A company can be successful by most metrics, but if certain trends are not heading in the right direction, then faith in the stock drops, employee compensation goes down, future investments become dicey, etc.
This is the nature of public companies. This is why they don't want to be public anymore.
screye
13 hours ago
> as an excuse to justify layoffs and other activities that transfer wealth and power from employees to management and shareholders
Video game employees (programmers) are famously overworked, layoff prone and have little say in executive matters. I can't imagine how PE could make things worse.
The video game industry has been in an odd place for a while. The 2020s haven't produced many reliable AAA hits.
manoDev
13 hours ago
Salaried workers sell their time in advance with promises of promotions, bonuses or stock in the future.
So what (public) companies do is over hire during growth, then lay off later to transfer the value created by these workers to shareholders. Rinse, repeat.
gigatexal
12 hours ago
because investors think things can and must go up and to the right and at ever faster rates or the public stock price will fall.

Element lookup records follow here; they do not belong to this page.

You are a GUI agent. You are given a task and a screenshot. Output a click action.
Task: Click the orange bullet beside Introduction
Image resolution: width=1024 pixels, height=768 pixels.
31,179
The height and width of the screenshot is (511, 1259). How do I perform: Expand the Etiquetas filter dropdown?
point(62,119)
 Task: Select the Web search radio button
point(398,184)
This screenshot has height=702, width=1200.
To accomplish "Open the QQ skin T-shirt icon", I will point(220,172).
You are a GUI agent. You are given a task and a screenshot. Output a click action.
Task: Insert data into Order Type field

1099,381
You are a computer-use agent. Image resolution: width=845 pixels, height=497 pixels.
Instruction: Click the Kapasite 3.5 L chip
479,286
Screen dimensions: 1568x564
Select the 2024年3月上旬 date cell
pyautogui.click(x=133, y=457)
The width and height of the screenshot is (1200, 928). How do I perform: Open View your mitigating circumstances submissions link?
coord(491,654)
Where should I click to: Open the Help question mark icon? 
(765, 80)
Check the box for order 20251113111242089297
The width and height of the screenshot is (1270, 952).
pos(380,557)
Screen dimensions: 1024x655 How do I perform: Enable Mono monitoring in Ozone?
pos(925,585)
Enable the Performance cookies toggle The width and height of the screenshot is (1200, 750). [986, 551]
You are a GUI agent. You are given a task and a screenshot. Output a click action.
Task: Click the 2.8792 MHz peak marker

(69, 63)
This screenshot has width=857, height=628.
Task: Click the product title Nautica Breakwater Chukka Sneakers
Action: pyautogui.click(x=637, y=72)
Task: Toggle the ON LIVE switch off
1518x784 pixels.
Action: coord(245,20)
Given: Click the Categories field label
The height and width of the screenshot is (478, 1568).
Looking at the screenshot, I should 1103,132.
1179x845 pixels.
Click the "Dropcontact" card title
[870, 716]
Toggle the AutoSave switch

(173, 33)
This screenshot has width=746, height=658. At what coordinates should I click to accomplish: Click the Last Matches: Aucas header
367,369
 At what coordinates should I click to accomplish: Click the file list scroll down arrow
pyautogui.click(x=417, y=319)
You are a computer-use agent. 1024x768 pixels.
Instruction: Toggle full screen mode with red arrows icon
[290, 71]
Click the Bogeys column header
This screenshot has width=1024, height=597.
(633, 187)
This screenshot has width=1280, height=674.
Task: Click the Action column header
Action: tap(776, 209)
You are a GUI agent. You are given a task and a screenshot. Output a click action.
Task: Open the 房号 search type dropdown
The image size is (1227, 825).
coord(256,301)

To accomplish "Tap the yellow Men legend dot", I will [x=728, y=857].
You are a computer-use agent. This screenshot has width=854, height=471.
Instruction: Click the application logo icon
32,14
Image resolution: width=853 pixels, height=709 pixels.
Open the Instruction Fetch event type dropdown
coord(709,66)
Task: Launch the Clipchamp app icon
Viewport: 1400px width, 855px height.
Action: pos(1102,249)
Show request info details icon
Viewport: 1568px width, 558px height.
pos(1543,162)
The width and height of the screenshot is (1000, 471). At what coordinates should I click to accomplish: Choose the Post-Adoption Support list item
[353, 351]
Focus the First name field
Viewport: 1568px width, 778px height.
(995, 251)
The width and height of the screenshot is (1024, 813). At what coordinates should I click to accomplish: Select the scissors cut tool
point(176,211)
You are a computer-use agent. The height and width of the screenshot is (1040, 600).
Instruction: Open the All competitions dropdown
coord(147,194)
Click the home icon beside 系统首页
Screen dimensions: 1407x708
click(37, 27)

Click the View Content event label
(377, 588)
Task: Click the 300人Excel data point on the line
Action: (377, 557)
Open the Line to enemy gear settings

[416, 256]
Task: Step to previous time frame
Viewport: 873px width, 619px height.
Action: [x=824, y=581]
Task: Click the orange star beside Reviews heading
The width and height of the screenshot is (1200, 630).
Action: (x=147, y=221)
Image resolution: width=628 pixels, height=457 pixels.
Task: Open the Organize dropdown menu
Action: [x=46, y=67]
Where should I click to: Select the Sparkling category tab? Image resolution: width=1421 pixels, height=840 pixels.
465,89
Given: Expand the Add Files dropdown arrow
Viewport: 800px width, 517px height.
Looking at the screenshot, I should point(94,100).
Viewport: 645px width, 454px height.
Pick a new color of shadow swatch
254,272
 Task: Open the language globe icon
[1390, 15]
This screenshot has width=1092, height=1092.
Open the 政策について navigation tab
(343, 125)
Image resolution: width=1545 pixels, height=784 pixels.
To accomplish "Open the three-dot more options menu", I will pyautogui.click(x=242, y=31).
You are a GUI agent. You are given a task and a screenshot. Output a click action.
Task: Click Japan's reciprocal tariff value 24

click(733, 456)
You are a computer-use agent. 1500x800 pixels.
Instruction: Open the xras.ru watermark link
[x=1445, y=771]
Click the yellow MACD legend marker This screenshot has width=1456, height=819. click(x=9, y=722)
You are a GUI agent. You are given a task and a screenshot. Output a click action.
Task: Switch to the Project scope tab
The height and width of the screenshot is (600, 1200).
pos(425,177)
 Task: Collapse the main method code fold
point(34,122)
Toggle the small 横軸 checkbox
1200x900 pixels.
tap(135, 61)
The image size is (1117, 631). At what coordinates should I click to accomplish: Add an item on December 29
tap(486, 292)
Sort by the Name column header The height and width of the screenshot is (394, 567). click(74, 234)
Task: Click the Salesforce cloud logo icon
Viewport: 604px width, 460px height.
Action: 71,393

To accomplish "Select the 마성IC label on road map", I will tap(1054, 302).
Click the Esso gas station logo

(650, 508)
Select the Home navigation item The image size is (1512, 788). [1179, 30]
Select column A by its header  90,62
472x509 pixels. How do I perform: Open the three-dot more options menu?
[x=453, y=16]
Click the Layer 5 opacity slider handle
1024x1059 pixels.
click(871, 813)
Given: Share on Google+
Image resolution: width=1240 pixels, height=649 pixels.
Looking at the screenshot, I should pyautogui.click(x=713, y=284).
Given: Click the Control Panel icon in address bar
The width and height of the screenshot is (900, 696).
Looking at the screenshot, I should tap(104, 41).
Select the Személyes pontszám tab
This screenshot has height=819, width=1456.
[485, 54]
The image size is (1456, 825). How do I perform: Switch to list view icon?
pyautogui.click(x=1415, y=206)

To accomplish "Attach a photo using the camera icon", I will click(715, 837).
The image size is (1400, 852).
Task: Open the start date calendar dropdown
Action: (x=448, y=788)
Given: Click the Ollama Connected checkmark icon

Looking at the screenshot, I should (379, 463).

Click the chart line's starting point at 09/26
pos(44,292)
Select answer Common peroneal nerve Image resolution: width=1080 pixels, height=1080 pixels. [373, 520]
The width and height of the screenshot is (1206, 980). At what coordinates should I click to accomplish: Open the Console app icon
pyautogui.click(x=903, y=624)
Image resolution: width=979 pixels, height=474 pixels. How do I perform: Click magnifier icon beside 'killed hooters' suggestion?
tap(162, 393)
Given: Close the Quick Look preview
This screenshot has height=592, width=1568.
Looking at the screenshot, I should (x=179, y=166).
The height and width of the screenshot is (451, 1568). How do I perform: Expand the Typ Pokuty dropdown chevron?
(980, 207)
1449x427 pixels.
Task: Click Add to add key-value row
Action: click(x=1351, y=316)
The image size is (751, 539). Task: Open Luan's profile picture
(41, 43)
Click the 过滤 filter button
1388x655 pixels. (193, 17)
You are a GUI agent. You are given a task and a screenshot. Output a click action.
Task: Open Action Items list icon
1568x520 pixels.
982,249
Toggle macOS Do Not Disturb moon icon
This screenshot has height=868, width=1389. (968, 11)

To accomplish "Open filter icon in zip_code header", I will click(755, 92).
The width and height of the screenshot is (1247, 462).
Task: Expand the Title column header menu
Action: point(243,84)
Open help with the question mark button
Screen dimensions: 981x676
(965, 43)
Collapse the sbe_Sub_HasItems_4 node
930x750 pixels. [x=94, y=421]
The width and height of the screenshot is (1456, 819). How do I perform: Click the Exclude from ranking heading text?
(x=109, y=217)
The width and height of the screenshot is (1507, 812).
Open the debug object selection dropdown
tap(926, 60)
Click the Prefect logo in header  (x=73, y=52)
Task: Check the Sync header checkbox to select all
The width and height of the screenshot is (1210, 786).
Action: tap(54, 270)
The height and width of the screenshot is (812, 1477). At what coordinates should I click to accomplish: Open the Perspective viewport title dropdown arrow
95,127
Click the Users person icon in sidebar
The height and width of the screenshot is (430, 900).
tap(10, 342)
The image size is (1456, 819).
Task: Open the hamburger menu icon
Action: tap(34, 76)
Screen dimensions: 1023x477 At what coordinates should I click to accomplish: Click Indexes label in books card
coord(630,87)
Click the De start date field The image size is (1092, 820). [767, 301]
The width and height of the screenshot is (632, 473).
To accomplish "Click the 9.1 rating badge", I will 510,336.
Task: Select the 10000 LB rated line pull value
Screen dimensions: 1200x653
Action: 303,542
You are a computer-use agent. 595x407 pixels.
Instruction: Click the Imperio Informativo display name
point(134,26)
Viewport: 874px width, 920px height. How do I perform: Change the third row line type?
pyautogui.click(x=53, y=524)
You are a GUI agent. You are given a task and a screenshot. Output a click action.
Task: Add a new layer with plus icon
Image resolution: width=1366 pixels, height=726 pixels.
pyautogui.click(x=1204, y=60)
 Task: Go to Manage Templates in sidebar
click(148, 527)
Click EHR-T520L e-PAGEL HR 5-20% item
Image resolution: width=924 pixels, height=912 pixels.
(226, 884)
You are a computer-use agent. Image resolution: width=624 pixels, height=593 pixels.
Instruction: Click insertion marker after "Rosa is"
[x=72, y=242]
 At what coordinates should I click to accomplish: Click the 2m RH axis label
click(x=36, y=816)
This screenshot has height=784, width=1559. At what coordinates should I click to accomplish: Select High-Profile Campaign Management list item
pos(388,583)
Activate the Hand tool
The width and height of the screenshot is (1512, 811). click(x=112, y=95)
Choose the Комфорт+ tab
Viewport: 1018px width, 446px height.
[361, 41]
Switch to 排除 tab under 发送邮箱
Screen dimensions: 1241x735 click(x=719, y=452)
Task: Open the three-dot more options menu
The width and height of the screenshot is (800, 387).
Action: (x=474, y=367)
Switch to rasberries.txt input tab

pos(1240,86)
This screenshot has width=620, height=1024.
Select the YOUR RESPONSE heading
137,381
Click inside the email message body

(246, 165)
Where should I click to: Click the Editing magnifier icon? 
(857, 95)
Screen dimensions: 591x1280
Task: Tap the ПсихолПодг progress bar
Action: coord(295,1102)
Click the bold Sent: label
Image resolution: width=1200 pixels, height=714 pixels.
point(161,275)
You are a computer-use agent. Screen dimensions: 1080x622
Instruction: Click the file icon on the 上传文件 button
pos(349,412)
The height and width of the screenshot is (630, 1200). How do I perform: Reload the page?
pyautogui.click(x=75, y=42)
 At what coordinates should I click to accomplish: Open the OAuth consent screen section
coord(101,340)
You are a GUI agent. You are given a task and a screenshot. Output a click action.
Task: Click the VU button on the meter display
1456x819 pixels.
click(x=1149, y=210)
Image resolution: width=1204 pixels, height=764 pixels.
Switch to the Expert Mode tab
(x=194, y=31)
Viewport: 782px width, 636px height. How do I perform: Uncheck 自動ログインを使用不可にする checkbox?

this idea is silly and unsustainable if you think about it just for 2 seconds.
ActionHank
12 hours ago
Won't somebody please think of the executives?
Eric_WVGG
14 hours ago
EA is about as successful as it is possible for a videogame company to get. There's a finite number of gamers, hours in the day, and cash that those gamers can spend, and EA is getting a healthy chunk of it.
If the point of a corporation is profitability and good product, they had that.
But if the point is growth, then all that leaves is branching into other verticals, which leaves… movies and gambling?
loving that late stage capitalism!
underlipton
8 hours ago
Conspiracy theory: they are vulnerable. Almost everyone is, because almost everyone is party to the credit/money-printing grift that has kept markets from collapsing since (depending on your perspective) 2015/2019/2022. Especially the big, "healthy" companies.
They're going private because it would allow them to mask their losses in a coming recession.
yunyu
13 hours ago
As a shareholder of many companies, I would be disappointed if the management team made decisions that disproportionately benefited employees at the expense of other non-employee shareholders.
RobotCaleb
13 hours ago
Yeah, because you as the shareholder are worth more to the company and society than the people at the company.
terminalshort
11 hours ago
Considering he paid to be a shareholder, and the company is paying the employees to be there, that makes sense.
yunyu
12 hours ago
The goal of most companies is to maximize returns to shareholders, not society or employees. If it wasn't that I wouldn't have invested.
bcrosby95
11 hours ago
It's part of the social contract. Corps and limited liability don't have to exist - they aren't some natural thing, they are something we made up because its useful to society.
Once it stops being useful we can axe them.
RobotCaleb
11 hours ago
I'm not saying that you're wrong, just implying that it's not right.
andrepd
11 hours ago
Which is why—to invoke a cliché—the problem is the system, not individual people doing what benefits them inside the system.